ーーーーーーーーーーーーーーーーーーーーーーーーーー

 

「あー支援物資これだけですか……相変わらず諜報員を鉄砲弾と勘違いしてるんですか…もう」

 

 書類読んで頭を悩ませるハザマさんを、私はソファーに座ってお茶を飲みながら横目で見ていた。

 やれやれといった様子でため息を吐き、端末を弄りながら時折お茶を飲む……言うならいつもよく見ているハザマさんの姿だった。

 それはまるで仕事に忙殺される中間管理職の姿。とてもじゃないけど頭の中で導きだされた姿に当てはまらない。

 

 いや、目の前に居るのはハザマさんだ。だったらさっきの『ハザマさんに似た人物』は?

 

 気配が違う。多分よくハザマさんと共に居る私だからかもしれない、その微妙な、されど大きすぎる違和感に気がついたのは。

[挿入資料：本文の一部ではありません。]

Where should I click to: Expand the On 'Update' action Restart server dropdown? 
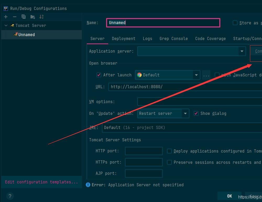click(x=185, y=114)
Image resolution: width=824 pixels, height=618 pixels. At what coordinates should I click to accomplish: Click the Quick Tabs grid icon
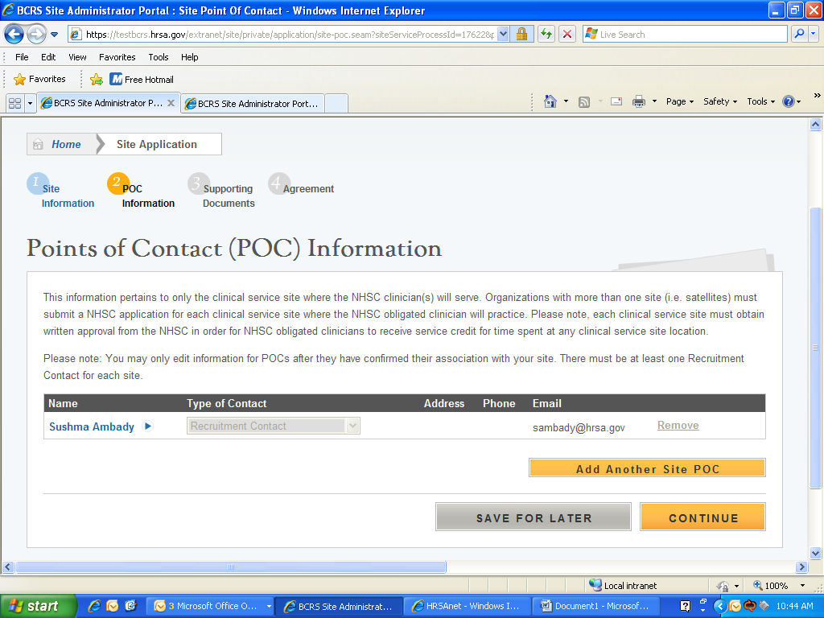(14, 103)
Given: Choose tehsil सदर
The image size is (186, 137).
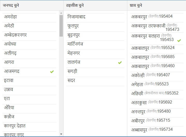Looking at the screenshot, I should click(x=95, y=81).
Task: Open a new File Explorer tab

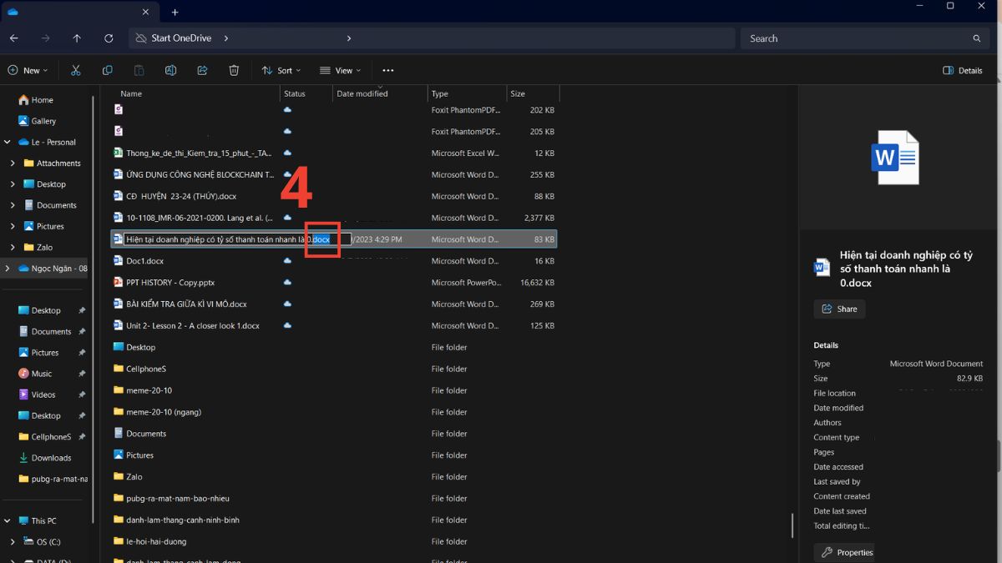Action: tap(175, 13)
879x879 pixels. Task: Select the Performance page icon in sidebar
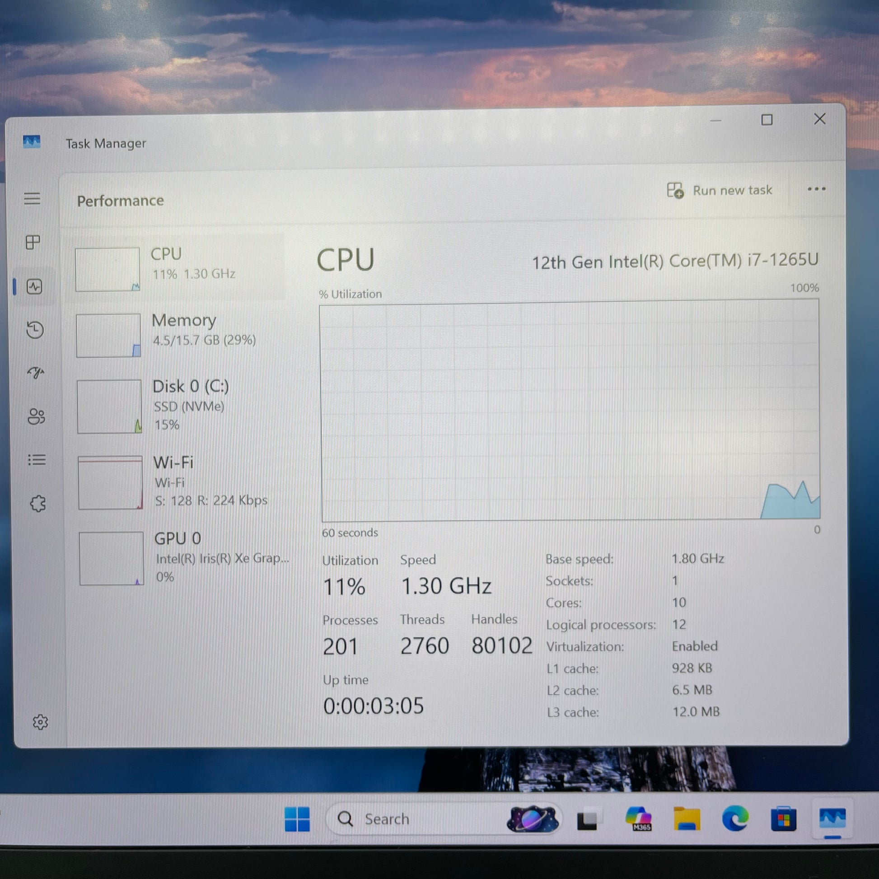tap(35, 287)
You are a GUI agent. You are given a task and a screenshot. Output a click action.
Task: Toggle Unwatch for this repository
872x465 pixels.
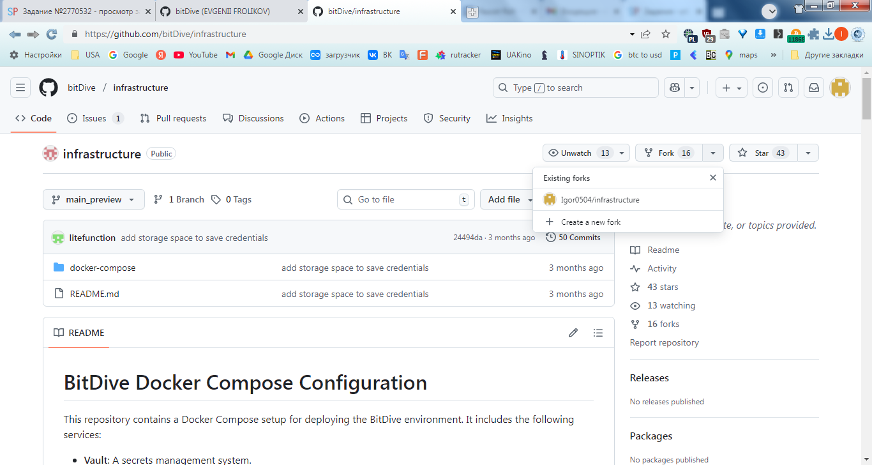[x=577, y=153]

 あれば『やばいかもしれない』。そう直感が告げていた。

 書類に眼を下ろす。

 諜報、潜入任務。何時もの任務。自分が大きな事件に巻き込まれている様子も無い。だから、ハザマさん聞くのは危険かもしれない。

だけど、

 

「ハザマさん」

 

 私は声をかける。

 

「せめて危険手当の増額を……ん? どうかしましたかマコトさん?」

 

 ハザマさんはやはり、何時ものように応答する。

 

「その、聞きたい事があるんですけど……」

 

「聞きたいこと、ですか?」

 

 きょとんと首を傾げるハザマに、私は言葉を続けた。

 

 

「はい……ハザマさんって何者ですか?」

 

 

 その率直な問いかけをした瞬間、微笑みを浮かべていたハザマさんの表情が固まった。

 

 

「私が何者、ですか」

 

 

 ゆっくりと確かめるように呟きハザマさんは暫し思考していた。ひょっとしたら、本当に聞いてはまずい事だったのかもしれない。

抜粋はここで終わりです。